The parameters and features above show just how flexible and powerful Midjourney is. Whether you start with a simple prompt and play with basic settings, or fine-tune with deep technical parameters, Midjourney offers a toolset for every level of user. Controllability matters especially to designers, so learning these parameters can speed up your workflow and improve your results. They may look complicated at first, but with practice you will get a feel for which one earns its place in which situation.

Example Use Cases and Prompt Ideas

Theory aside, let’s see what Midjourney can do in practice. Below are several scenarios — particularly useful for designers and individual users — along with example prompts for each. Every example was chosen to highlight a specific strength of Midjourney, and we have tried to work in lesser-known tips wherever possible.

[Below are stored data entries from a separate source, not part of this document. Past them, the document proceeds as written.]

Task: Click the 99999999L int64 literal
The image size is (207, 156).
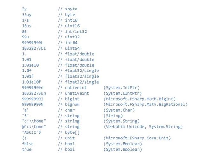Action: [x=32, y=43]
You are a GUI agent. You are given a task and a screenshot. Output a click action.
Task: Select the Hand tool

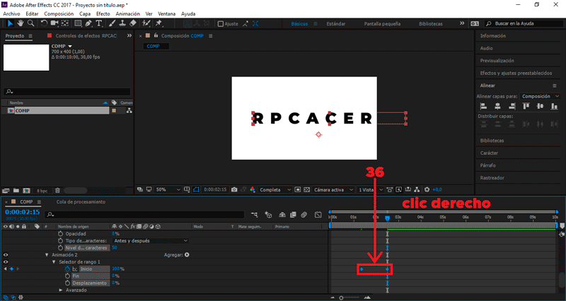tap(21, 23)
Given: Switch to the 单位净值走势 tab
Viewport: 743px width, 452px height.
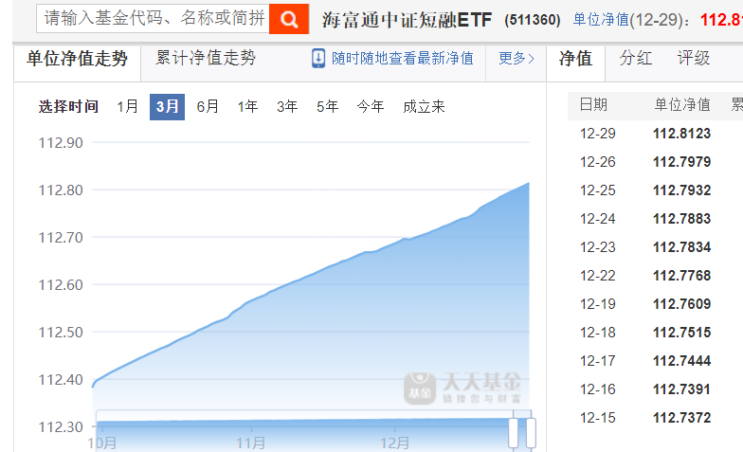Looking at the screenshot, I should (x=77, y=58).
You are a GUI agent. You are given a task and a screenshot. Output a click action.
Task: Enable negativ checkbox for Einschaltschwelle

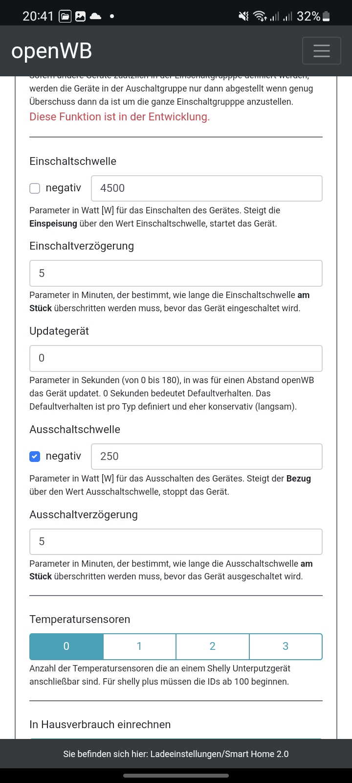click(35, 188)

1. Posters and Flyers with Text

In Midjourney’s early versions, generating meaningful text inside images was notoriously difficult. Ask it to put words on a poster, and you would usually get gibberish letters. With the V7 release, however, Midjourney has come a long way in placing basic text elements correctly within images. That is a big step for producing visuals that contain writing — event posters, cover images, social media announcements, and more.

Say you run a small ‘90s-themed bar and need a quick, stylish poster draft for your weekly live music night. You could give Midjourney this prompt:

/imagine prompt: A digital poster for a 90's event with the words "Eller Havaya" in glowing neon letters, moody dim lighting, elegant font, dark background

A note on the phrase for international readers: “Eller Havaya” is Turkish for “hands in the air” — a classic ‘90s party chant, exactly the kind of wording you would want glowing in neon on a dark, moody poster.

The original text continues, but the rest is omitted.